Tetapi karena ia mengaku sebagai pengacara ternama, maka secara logis (berdasarkan the principle of charity) saya harus memberikan benefit untuk “keternamaannya” dengan menolak bahwa ia bukanlah seorang pengacara yang bodoh. Tetapi karena ia bertindak bodoh seperti argumentasi di atas, maka ia kemungkinan besar bukanlah seorang lawyer. Dan ini mengantar kita kepada poin yang kedua, yaitu ia adalah Gayus Tambunan namun karena di ingin “menyelamatkan” Ifani dan Vita Sinaga maka ia sekadar ngaku-ngaku sebagai pengacara. Poin ini men-cover seluruh bukti-bukti yang ada:
- Poin ini menjelaskan secara masuk akal mengenai foto Gayus Tambunan bersama Ifani dan Vita Sinaga;
- Poin ini mencakup keseluruhan fakta yang ada: foto bareng di atas, artikel kopdaran Ifani disertai foto pamer jam tangan; penghapusan seluruh artikel Ifani; menghilangnya Ifani dan Vita Sinaga (walau Vita masih gentayangan untuk vote sejumlah artikel).
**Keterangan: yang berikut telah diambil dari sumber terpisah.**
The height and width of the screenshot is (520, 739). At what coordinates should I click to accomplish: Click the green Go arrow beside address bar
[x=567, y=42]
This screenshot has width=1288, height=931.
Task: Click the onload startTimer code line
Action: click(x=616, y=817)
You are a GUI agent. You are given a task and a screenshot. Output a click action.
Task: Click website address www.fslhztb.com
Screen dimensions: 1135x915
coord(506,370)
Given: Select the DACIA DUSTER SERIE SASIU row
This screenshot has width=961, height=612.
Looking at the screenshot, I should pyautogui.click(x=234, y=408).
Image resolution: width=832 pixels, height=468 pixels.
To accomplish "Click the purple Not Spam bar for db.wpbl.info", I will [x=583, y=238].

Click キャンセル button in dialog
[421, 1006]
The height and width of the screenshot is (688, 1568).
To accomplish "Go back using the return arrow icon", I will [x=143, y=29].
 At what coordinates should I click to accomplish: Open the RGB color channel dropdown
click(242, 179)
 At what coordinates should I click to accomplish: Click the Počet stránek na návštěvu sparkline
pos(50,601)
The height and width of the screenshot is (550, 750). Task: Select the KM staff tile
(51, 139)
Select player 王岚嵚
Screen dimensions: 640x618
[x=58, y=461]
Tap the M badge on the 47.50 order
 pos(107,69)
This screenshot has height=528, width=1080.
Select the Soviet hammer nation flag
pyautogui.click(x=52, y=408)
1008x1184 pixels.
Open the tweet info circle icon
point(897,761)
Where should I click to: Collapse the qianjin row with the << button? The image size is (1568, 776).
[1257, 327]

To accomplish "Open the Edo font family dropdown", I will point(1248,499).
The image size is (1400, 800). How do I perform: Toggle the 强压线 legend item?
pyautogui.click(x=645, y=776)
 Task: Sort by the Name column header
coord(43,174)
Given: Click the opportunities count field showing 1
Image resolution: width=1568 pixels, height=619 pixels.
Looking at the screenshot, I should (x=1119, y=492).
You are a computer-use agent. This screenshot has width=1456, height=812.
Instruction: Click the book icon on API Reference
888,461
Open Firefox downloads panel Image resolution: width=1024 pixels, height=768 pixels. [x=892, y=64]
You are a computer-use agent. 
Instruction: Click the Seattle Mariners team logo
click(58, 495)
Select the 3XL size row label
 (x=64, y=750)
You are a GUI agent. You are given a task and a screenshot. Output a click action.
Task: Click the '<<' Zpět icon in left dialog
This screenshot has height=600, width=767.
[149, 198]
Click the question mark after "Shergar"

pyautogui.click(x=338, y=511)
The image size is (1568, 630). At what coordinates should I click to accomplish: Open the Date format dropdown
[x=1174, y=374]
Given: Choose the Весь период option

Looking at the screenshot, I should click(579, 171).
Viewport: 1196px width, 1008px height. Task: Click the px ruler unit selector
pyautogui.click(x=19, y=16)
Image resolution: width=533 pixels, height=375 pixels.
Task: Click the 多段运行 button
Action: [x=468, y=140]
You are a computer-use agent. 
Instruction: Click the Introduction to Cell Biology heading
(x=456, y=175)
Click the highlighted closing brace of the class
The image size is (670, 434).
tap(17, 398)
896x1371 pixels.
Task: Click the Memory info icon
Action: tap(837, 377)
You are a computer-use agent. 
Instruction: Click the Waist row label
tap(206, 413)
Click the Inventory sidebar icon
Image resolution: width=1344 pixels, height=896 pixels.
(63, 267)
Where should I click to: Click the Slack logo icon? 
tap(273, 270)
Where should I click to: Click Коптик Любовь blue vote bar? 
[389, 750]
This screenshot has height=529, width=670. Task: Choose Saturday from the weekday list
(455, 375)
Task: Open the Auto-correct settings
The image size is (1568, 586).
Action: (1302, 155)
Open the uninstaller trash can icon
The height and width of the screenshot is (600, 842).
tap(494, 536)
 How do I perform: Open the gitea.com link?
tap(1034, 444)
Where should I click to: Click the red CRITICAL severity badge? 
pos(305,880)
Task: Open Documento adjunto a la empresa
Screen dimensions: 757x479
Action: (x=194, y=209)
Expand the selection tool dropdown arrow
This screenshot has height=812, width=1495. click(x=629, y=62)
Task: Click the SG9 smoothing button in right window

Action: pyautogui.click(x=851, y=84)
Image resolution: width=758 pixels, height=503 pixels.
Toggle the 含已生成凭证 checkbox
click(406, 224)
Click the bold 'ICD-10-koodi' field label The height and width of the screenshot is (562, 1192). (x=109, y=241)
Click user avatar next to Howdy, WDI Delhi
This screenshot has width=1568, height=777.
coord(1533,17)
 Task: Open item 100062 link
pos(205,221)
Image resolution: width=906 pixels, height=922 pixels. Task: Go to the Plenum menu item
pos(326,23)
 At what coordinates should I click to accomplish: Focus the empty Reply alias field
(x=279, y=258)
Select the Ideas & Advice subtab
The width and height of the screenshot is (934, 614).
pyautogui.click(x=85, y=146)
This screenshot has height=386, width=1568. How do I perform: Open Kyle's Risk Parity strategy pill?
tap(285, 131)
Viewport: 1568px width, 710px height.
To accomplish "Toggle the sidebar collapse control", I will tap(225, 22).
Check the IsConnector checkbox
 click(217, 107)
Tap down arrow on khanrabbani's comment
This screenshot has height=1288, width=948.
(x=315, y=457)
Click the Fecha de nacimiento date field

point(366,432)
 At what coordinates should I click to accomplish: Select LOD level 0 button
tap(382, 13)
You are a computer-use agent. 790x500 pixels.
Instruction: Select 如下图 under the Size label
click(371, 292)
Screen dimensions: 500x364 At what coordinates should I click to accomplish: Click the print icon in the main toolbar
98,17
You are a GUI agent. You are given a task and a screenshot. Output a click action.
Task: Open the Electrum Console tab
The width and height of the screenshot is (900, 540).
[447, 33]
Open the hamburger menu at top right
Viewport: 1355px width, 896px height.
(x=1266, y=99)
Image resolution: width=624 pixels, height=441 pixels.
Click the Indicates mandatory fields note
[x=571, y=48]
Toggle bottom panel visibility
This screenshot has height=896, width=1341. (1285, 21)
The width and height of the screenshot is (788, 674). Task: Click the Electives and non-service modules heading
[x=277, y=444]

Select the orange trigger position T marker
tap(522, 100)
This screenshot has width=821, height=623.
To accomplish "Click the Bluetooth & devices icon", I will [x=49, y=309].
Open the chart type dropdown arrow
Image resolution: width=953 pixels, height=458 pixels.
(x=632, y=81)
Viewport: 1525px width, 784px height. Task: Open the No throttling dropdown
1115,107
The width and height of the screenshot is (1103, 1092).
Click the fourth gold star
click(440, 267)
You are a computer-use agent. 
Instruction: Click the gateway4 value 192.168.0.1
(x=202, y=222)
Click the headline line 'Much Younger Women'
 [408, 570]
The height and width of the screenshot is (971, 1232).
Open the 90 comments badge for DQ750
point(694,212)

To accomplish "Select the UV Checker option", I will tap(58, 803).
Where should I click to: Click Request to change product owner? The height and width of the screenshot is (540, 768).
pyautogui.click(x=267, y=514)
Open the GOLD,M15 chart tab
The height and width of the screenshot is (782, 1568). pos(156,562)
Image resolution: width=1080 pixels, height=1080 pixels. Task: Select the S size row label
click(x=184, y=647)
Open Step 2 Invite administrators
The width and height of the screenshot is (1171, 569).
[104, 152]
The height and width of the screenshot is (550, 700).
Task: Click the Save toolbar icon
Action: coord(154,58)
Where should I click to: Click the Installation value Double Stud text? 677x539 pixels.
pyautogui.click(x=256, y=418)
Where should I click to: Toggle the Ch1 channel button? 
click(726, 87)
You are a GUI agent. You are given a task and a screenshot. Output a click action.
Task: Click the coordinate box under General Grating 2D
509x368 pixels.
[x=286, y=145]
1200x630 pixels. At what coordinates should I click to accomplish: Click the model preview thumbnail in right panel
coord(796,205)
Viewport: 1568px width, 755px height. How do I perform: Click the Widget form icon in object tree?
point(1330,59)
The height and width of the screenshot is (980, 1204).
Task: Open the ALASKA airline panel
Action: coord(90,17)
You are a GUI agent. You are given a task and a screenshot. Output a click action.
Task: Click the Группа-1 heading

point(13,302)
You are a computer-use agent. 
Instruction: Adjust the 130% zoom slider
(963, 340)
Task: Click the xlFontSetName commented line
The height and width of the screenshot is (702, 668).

- Poin ini secara powerful menjelaskan ketiadaan skill retorika dan pengetahuan seorang lawyer dalam seluruh tulisan Pakde Kartono hingga kini (entah nanti dia bayar pengacara benaran untuk menulis!)
- Poin ini juga terhindar seratus persen dari jebakan ad hoc explanation.
Dalam area pembuktian, para pakar dalam berbagai bidang (sejarah, logika, dll.) menyatakan bahwa sebuah gagasan atau klaim dikatakan tidak terbantahkan jika memiliki:
- Explanatory scope (cakupan penjelasannya mencakup seluruh bukti-bukti yang ada);
- Explanatory power (memiliki kekuatan logis untuk menjelaskan setiap bukti yang ada);
- Plaussibility (masuk akal untuk diterima berdasarkan bukti-bukti yang ada).
- Dan less ad hoc (tidak mengandung unsur ad hoc).
Berdasarkan argumentasi di atas, saya percaya bahwa Gayus Tambunan merupakan tokoh di balik akun Pakde Kartono dan klaim ini merupakan klaim yang tidak terbantahkan karena memenuhi empat kriteria penyelidikan berbasis bukti-bukti di atas!
Implikasinya, pengakuan Vita Sinaga yang membenarkan bahwa Pakde Kartono adalah seorang lawyer merupakan sebuah pengakuan lancung yang sebutan lainnya adalah kebohongan!
Dan tanpa menyalahkan Pepih Nugraha, klarifikasi Pepih Nugraha berdasarkan tulisan klarifikasi di akun Pakde Kartono maupun pengakuan Vita Sinaga (Kompasiana TV, 21/09/2015), merupakan sebuah klarifikasi berbasis informasi yang tidak benar.
Apakah tokoh jurnalis idola saya, Pepih Nugraha, telah kehilangan daya kritisnya – sebuah kemampuan dasar yang menjadi kebanggaan setiap jurnalis? Entahlah! Yang pasti, bagi saya, tidak terbantahkan lagi bahwa Gayus Tambunan adalah pemilik akun Pakde Kartono dan Admins harus segera memberedel akun tersebut atas nama komitmen terhadap anti korupsi dan kesadaran hukum di bawah kedaulatan NKRI.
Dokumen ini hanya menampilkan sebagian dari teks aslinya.